## Tasks to carry out
[1] Answer these from the passage on royal coronation robes below:
(a) How many pages long is the Liber Regalis?
(b) What other name is given to the Robe of State?
(c) What decorates the corners of the Robe Royal?
[2] Please copy word for word the part of the coronation robes passage between "Preserved in the" and "has symbolic significance.", inclusive.

*** Extract provided

Royal Robes

Preserved in the Westminster Abbey Library, the Liber Regalis (Royal Book) is a 34-page instruction manual on how to have a coronation.

Royal Robes

The coronation of King Charles III will likely follow most of the procedures set out in this ancient 14th Century manuscript, which contains the record of the coronation of King Richard II in 1377 and also that of his first wife, Queen Anne of Bohemia, in 1382. Although each coronation is unique, the basic order has remained unchanged for centuries.

Through the six stages of the coronation the King will wear different Royal Robes. The order in which these robes are to be worn is set out in the Liber Regalis and, like so much that happens during a coronation, has symbolic significance.

As King Charles makes his way into Westminster Abbey, he will be wearing the Robe of State, also referred to as the Parliament Robe due to its role in each State Opening of Parliament.

During the part of the ceremony known as “the anointing”, he will have all symbols of state removed and will wear the Colobium Sindonis (Latin for “Shroud Tunic”). This is a symbol of the monarch standing before God stripped of all worldly status and possessions.

Worn over the Colobium Sindonis during the investiture is the Supertunica, inspired by the full dress consul uniform of the Byzantine Empire. This is a flamboyant robe decorated with the national symbols of the home nations and fastened by a golden buckle adorned with roses, thistles and shamrocks.

When the crown is placed on his head, King Charles will also be wearing another robe on top of the Supertunica. The Robe Royal (Pallium Regale) has imperial eagles crafted in silver thread decorating the corners of this four-square mantel. The symbolism of this robe is more spiritual than temporal.

******
*** Data

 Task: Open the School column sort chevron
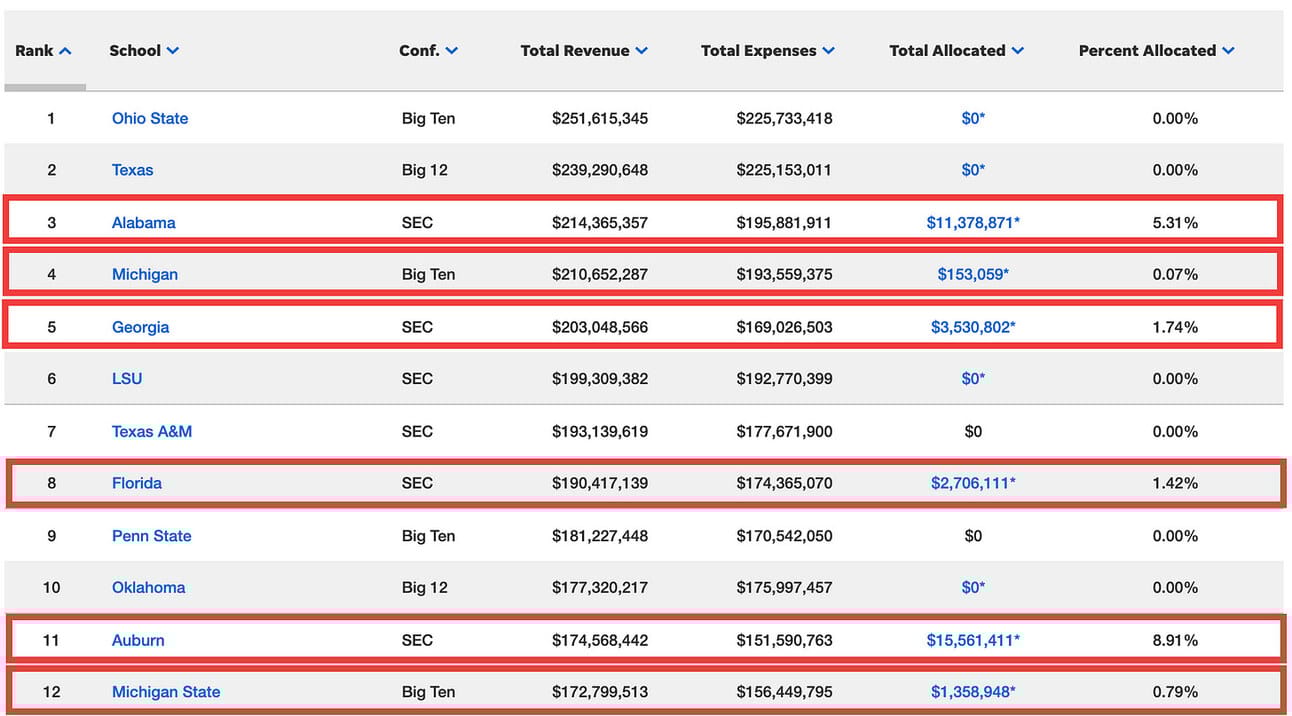[x=173, y=51]
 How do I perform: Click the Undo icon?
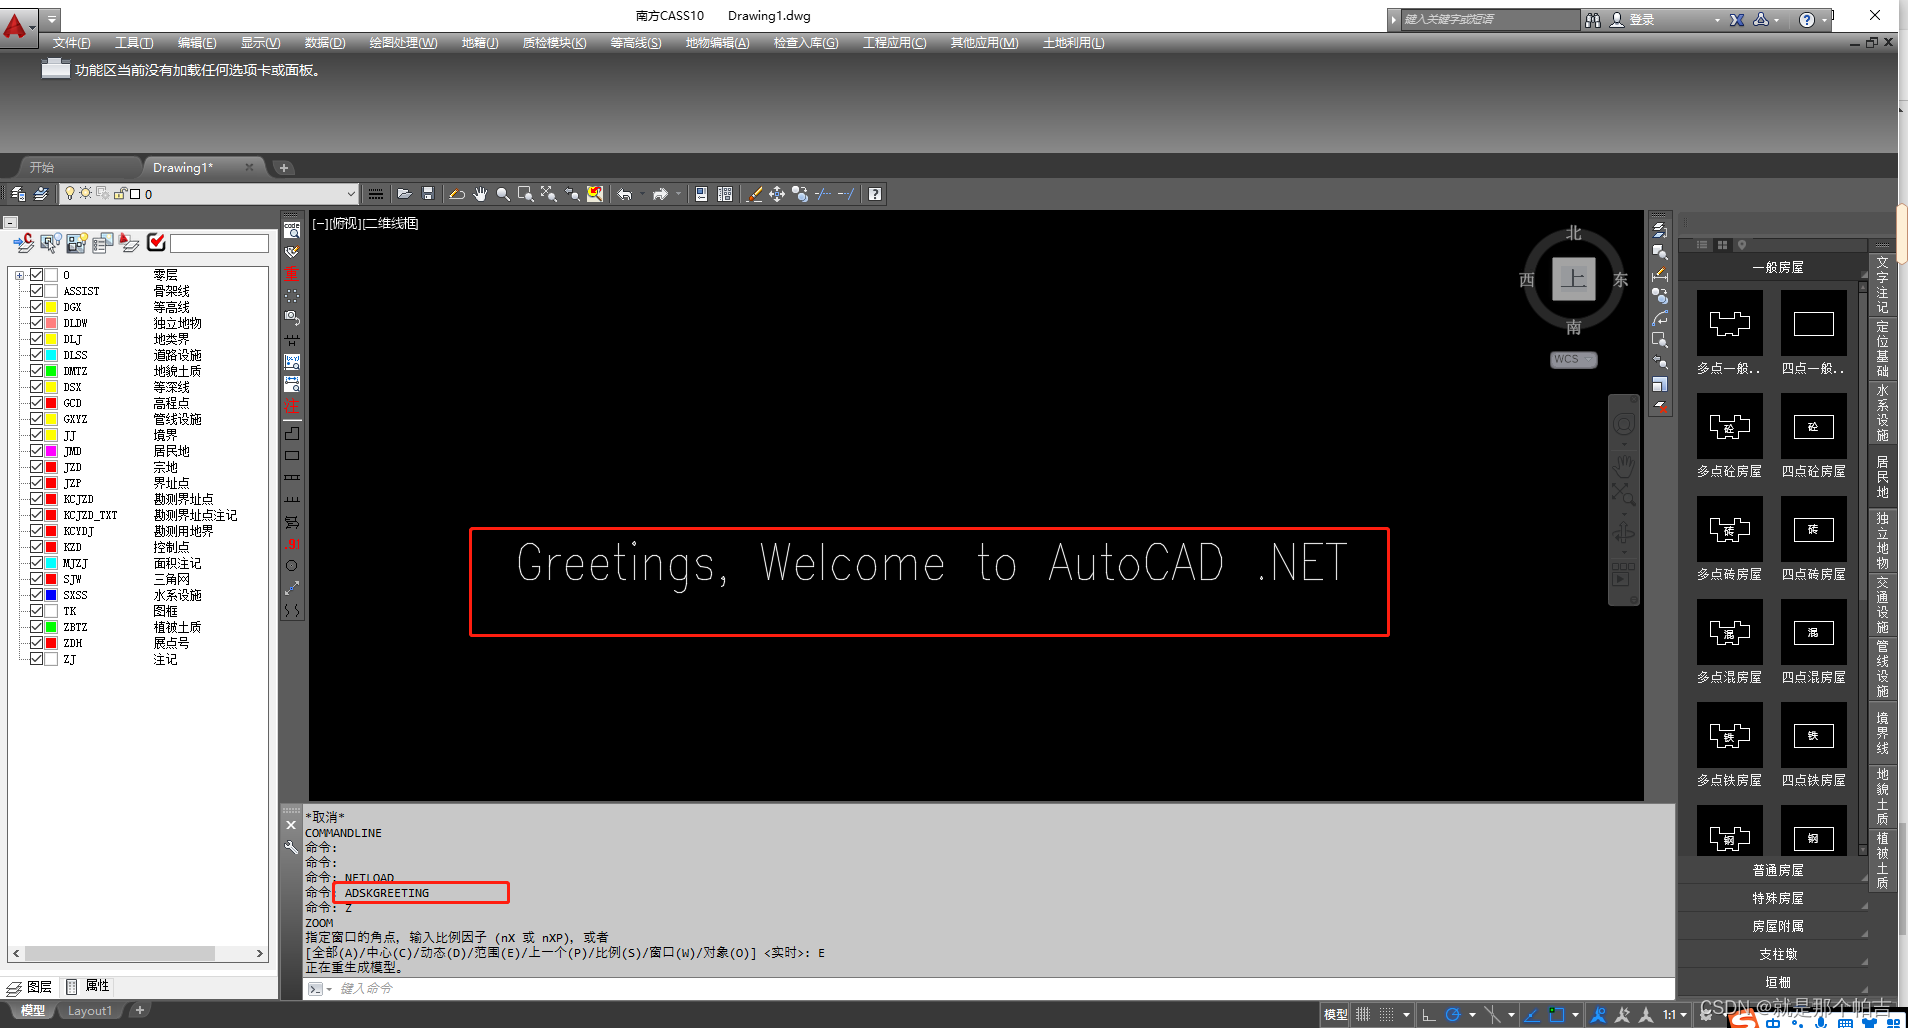(627, 194)
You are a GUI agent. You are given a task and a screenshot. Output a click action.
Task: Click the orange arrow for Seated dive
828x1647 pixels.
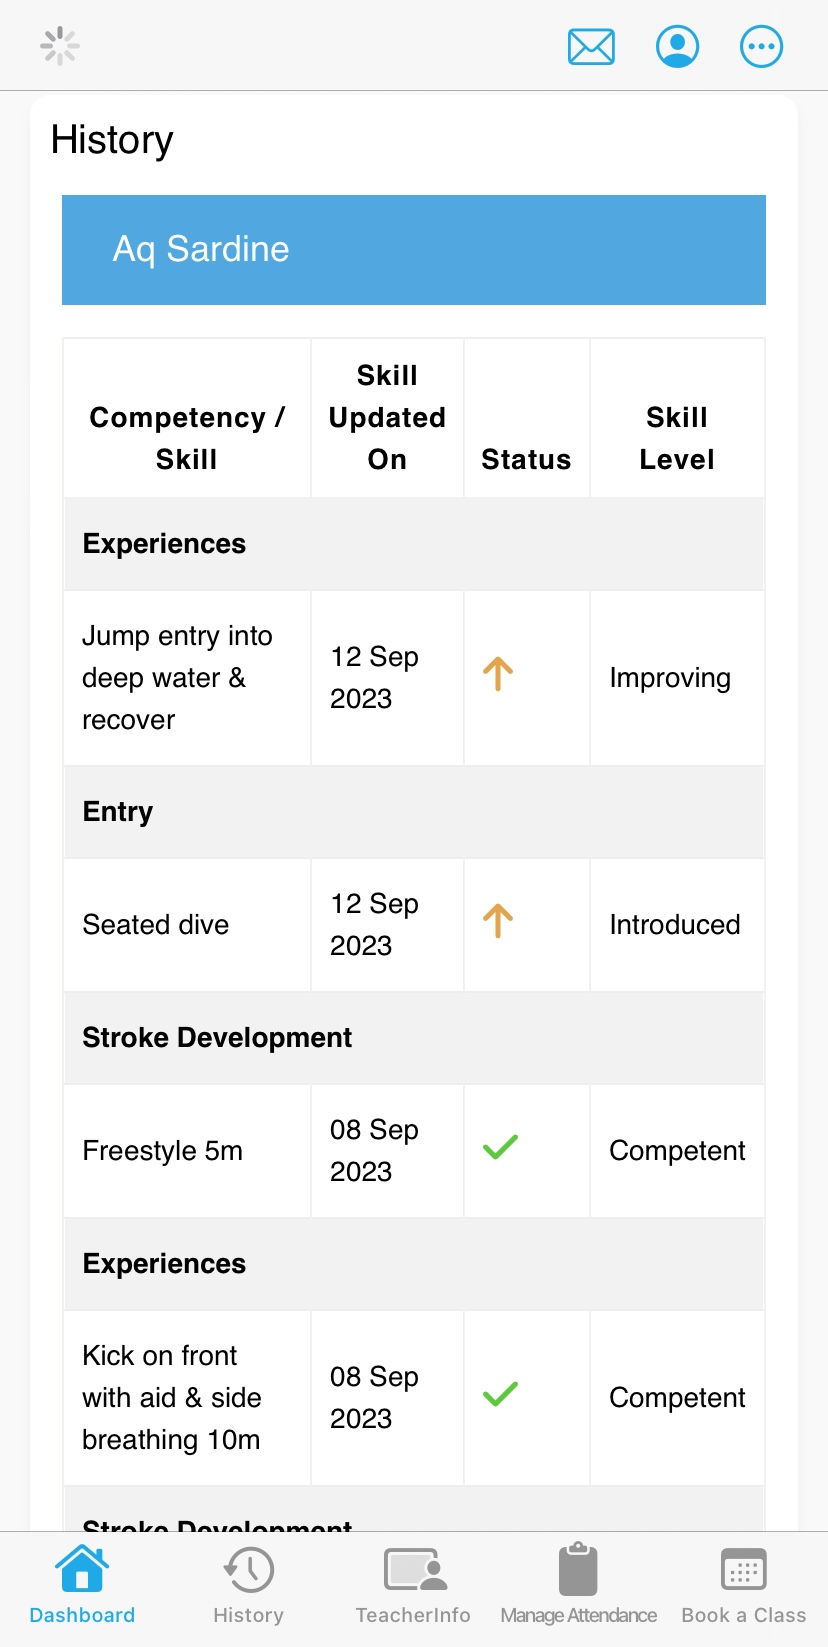[498, 921]
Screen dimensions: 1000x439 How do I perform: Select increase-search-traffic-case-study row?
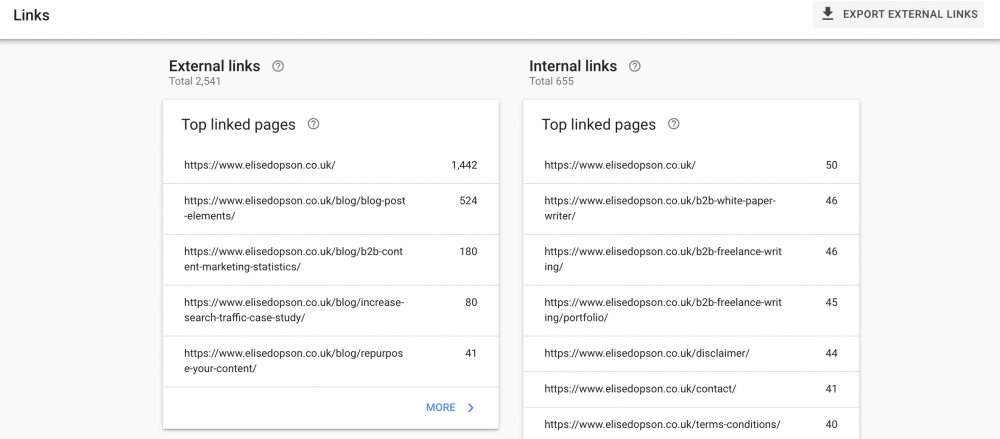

******

## Written responses
[1]
(a) 34 pages
(b) The Parliament Robe
(c) Imperial eagles crafted in silver thread

[2]
Preserved in the Westminster Abbey Library, the Liber Regalis (Royal Book) is a 34-page instruction manual on how to have a coronation.

Royal Robes

The coronation of King Charles III will likely follow most of the procedures set out in this ancient 14th Century manuscript, which contains the record of the coronation of King Richard II in 1377 and also that of his first wife, Queen Anne of Bohemia, in 1382. Although each coronation is unique, the basic order has remained unchanged for centuries.

Through the six stages of the coronation the King will wear different Royal Robes. The order in which these robes are to be worn is set out in the Liber Regalis and, like so much that happens during a coronation, has symbolic significance.